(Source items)
"""

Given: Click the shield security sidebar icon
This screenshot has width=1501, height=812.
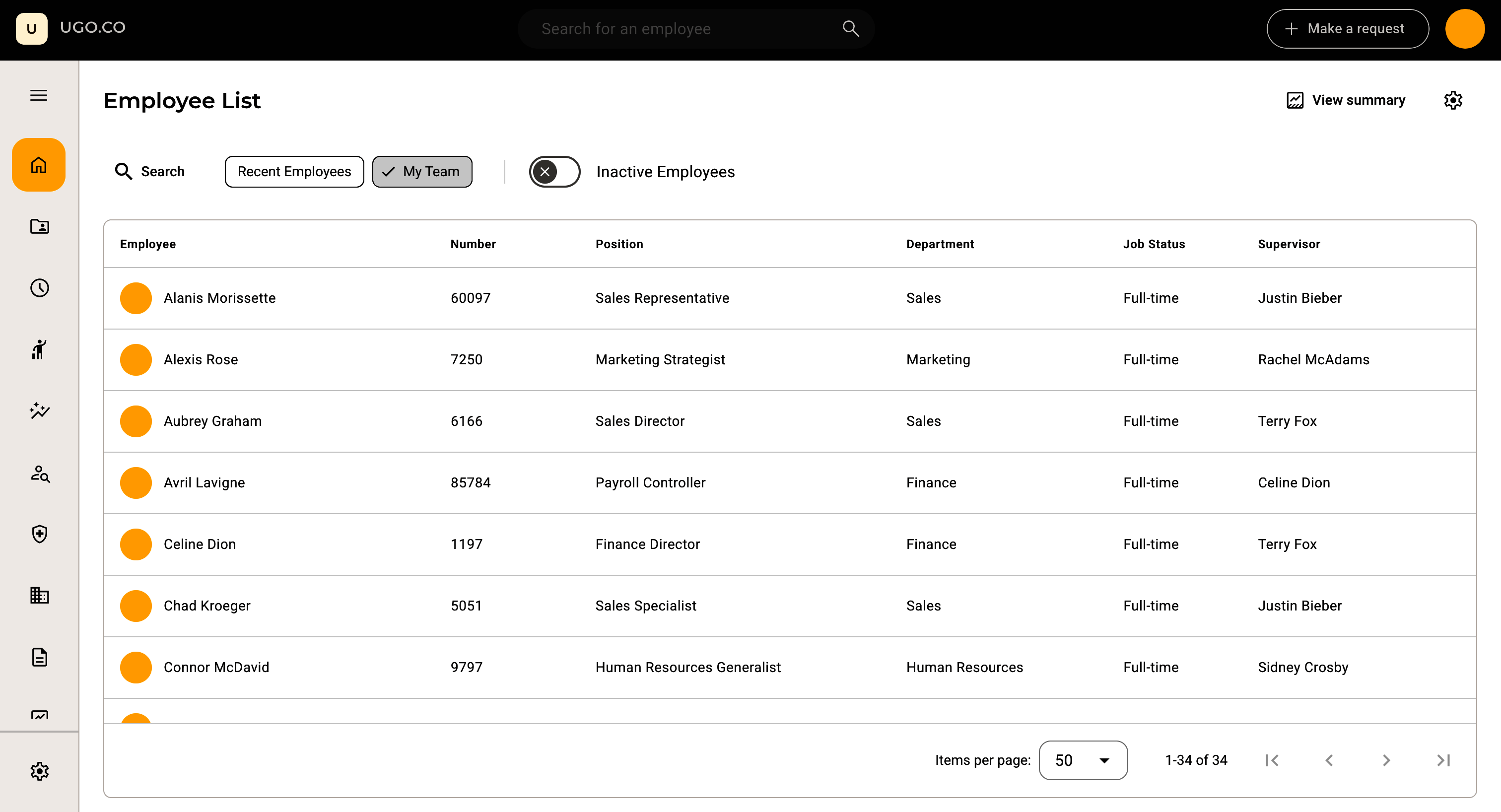Looking at the screenshot, I should click(39, 534).
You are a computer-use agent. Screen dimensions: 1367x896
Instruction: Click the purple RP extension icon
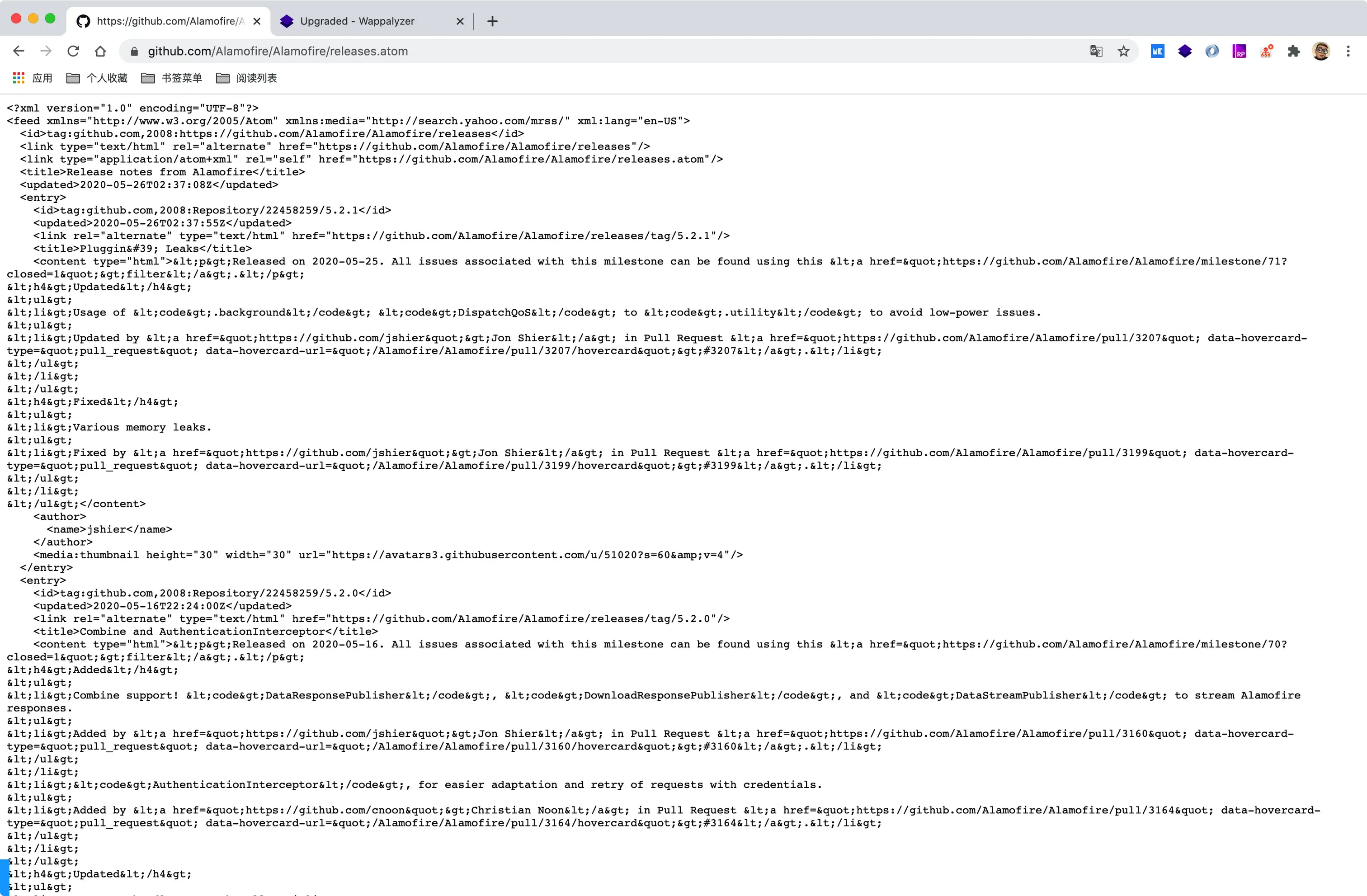tap(1239, 51)
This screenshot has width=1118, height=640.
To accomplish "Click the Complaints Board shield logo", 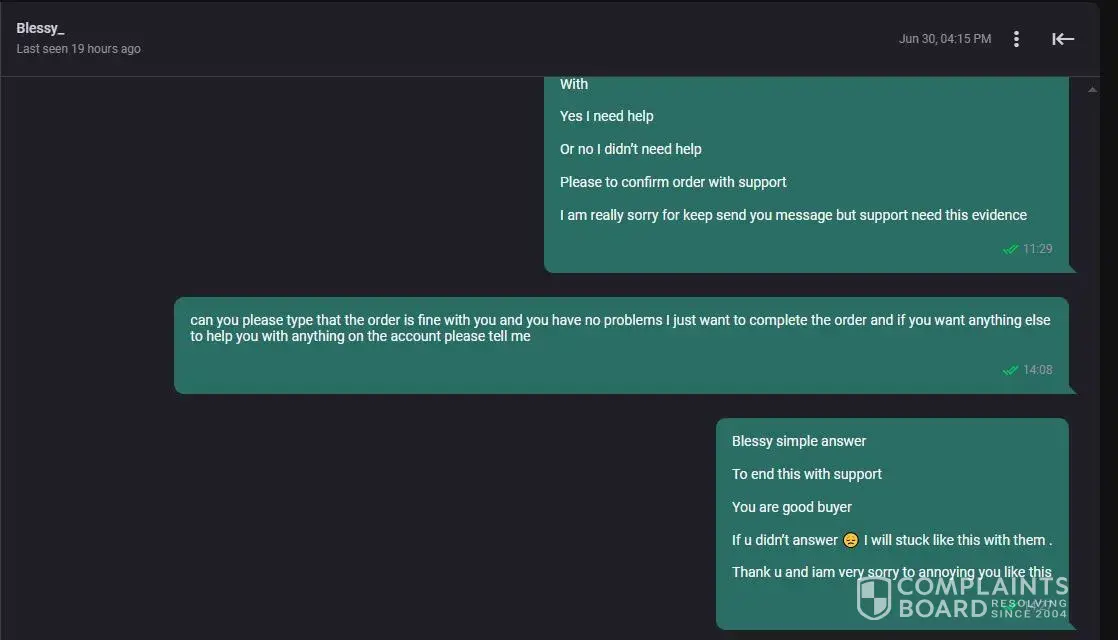I will click(874, 597).
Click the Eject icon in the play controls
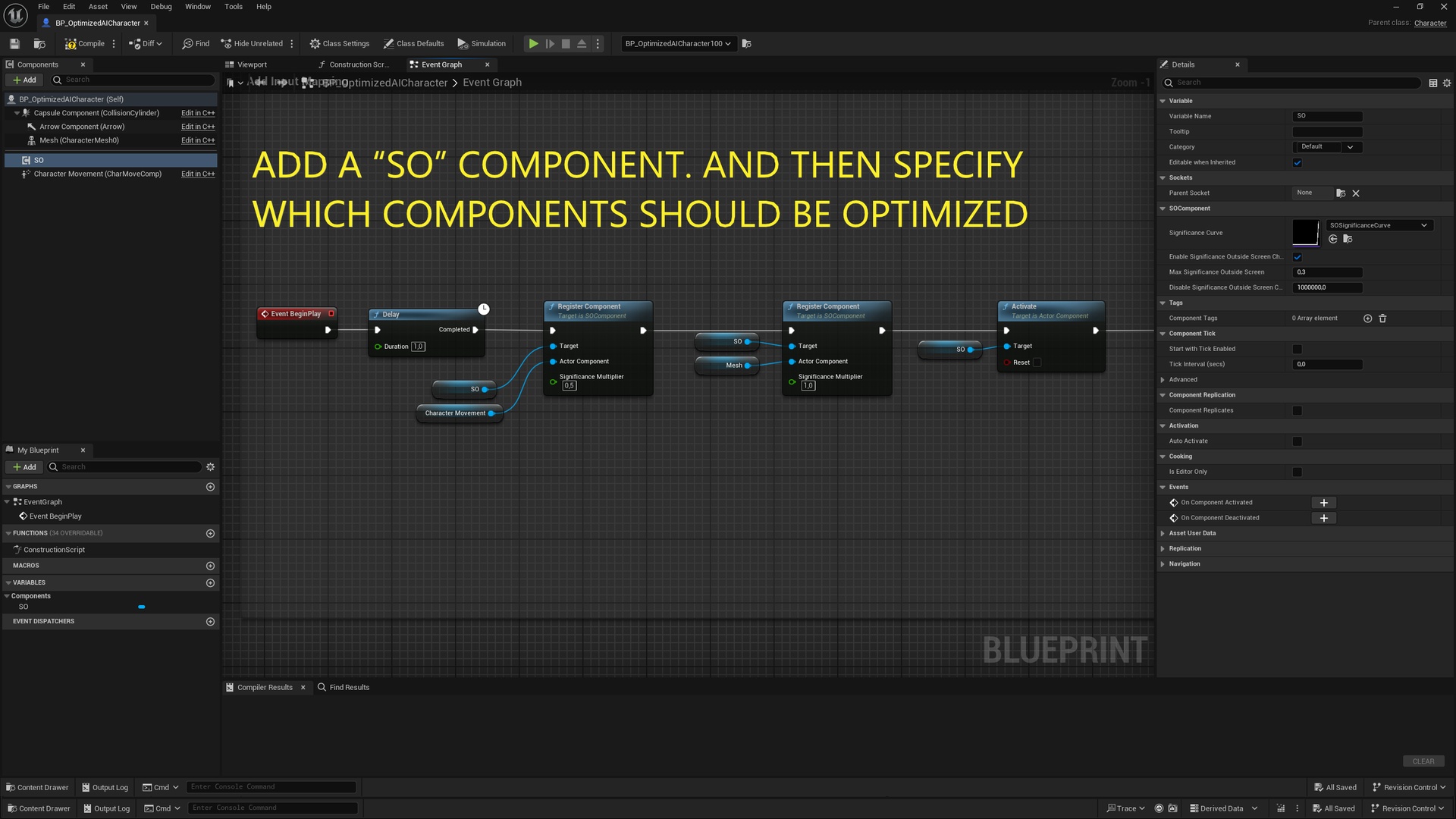The image size is (1456, 819). (x=582, y=44)
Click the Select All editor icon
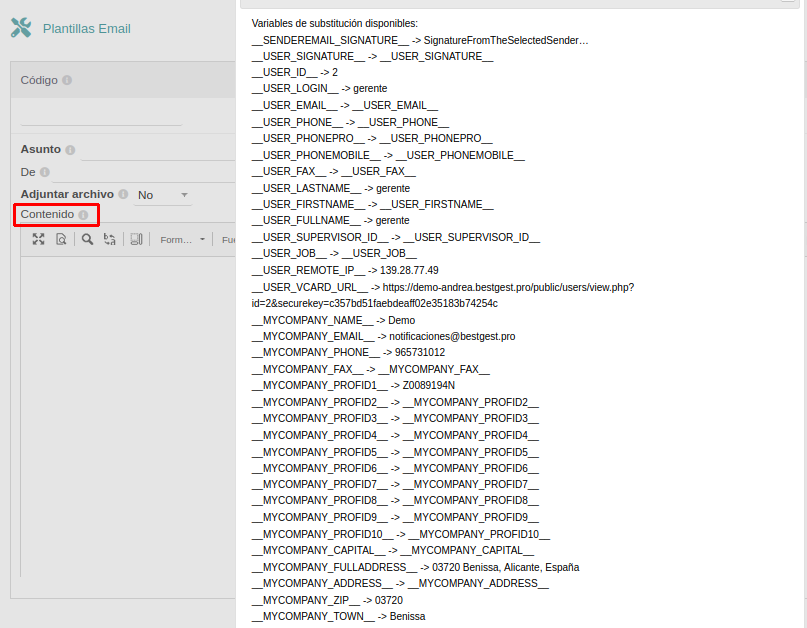 (x=137, y=239)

"""

_STATED TASK_
Copy the items word for word, from the line containing "Click the Eject icon in the play controls" through the end of the items. Omit the pictures from your copy.

_OUTPUT OF THE TASK_
Click the Eject icon in the play controls
The image size is (1456, 819). (x=582, y=44)
Click the Select All editor icon
 (x=137, y=239)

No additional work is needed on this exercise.